Here’s a problem that’s totally born of our modern age: at work I use Macs and at home I use a Windows-powered laptop. Every single day when I go home, I have to re-adjust my motions on the scroll pad of my laptop because it is inverse to the way you scroll with a Mac mouse. I do it literally every single day. A couple of times I thought the computer was frozen because I was doing the Mac directional scroll on the laptop’s touchpad and nothing was moving (because I was already at the top of the screen). It’s hardly a problem to write home about, to say nothing about writing about it in this blanks space, but it’s a minor vexation nonetheless that exemplifies one pervasive detail in technology: no two things work the same way.
Whether it’s programming the clock on your DVD player or trying to figure out the keyboard commands between Photoshop and GIMP, it’s surprising that the variance in technology commands haven’t imparted some pandemic of digital dyslexia among the developed world. In the pursuit to be original, the accessibility of electronic devices seems to diminish in importance.
Bing Director Stefan Weitz shared a lament over on Bing’s official blog today about this tragic condition of technology and how, as he says, devices are usually built with a technology-first slant. Instead, he proposes, every computer, remote, gadget, etc. should be designed with people as the foremost consideration.
To address this issue, Bing’s announced that its developing a “Humanizing Technology” series wherein the Bing team has invited some science and technology luminaries like Neil deGrasse Tyson, Peter Diamandis, and Jane McGonigal to return technology into a more “human-centric” field.

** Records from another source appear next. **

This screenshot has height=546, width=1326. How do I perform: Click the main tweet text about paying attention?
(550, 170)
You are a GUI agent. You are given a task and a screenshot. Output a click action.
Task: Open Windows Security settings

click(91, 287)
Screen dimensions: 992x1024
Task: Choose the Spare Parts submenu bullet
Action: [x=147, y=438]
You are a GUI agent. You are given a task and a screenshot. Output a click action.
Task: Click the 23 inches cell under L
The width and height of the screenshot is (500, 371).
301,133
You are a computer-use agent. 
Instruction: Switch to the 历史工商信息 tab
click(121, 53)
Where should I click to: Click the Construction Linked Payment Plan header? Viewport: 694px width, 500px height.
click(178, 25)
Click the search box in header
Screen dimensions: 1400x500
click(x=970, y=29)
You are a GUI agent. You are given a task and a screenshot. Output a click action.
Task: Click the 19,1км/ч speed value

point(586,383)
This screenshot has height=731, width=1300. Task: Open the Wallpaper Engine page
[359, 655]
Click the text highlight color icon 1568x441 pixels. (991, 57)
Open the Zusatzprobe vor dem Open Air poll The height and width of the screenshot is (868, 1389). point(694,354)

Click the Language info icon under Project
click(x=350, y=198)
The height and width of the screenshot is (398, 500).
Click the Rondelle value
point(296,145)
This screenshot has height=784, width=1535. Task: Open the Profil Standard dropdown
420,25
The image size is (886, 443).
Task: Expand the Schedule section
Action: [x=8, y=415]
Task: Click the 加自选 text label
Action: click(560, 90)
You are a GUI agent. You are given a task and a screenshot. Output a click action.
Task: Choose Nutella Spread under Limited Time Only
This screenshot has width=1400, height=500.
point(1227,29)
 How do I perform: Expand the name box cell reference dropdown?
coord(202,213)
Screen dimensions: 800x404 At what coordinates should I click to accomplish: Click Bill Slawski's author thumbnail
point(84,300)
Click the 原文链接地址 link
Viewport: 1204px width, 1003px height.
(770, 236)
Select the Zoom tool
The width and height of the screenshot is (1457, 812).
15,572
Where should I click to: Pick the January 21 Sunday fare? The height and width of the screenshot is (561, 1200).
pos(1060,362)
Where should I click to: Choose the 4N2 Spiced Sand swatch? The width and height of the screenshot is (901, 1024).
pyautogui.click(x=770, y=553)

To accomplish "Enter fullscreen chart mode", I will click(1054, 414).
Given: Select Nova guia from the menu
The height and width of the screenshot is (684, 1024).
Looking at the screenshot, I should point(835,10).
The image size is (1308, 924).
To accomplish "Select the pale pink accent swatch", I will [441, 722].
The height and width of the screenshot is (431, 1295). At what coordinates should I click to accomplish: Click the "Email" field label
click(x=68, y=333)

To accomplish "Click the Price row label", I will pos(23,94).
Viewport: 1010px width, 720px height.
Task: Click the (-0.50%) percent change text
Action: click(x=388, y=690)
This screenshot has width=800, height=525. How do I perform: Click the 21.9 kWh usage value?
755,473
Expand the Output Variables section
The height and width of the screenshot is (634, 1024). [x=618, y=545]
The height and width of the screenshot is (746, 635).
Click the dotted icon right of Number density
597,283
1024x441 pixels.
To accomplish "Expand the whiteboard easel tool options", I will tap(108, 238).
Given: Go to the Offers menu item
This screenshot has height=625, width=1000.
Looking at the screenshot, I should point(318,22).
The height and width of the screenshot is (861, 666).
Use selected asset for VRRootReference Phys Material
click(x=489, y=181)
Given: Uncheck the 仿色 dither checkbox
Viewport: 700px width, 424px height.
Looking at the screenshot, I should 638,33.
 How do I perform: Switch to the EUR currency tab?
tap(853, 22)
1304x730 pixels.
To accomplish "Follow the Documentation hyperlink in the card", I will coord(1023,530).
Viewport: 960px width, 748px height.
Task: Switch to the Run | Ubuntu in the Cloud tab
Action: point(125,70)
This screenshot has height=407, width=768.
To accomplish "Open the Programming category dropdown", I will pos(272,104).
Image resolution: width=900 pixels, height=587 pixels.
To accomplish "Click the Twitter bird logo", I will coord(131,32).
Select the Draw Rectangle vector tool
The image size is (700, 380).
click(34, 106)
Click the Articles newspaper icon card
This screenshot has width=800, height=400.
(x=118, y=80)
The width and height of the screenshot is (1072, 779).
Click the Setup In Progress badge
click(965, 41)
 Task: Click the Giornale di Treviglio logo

Perhaps more challenging but also more revolutionary, Weitz added that Bing will be hosting a Virtual Expo that will feature “companies, academics, and technologies that are building things to align with psychologist Abraham Maslow’s hierarchy of human needs. For those to whom Psychology 101 is but a dusty memory, Maslow proposed a structure of needs that, as each of them are met, will eventually elevate a person into a state where their full potential is realized, i.e., or self-actualization.
What drastic and strangely fascinating developments could Bing produce when designing new technology from the perspective of humanistic psychology? I have no clue, but Bing will educate all of us at what Weitz is calling a “humanities fair” this summer in New York City.
Truly, it sounds almost like Bing is taking a TED-like approach to advanced technology by simplifying it and making it more applicable and accessible by more people. What do you think? Is technology development really too focused on being unique and not putting a person’s accessibility first? Do you like the lack of uniformity across devices? Let’s hear what you have to say about it.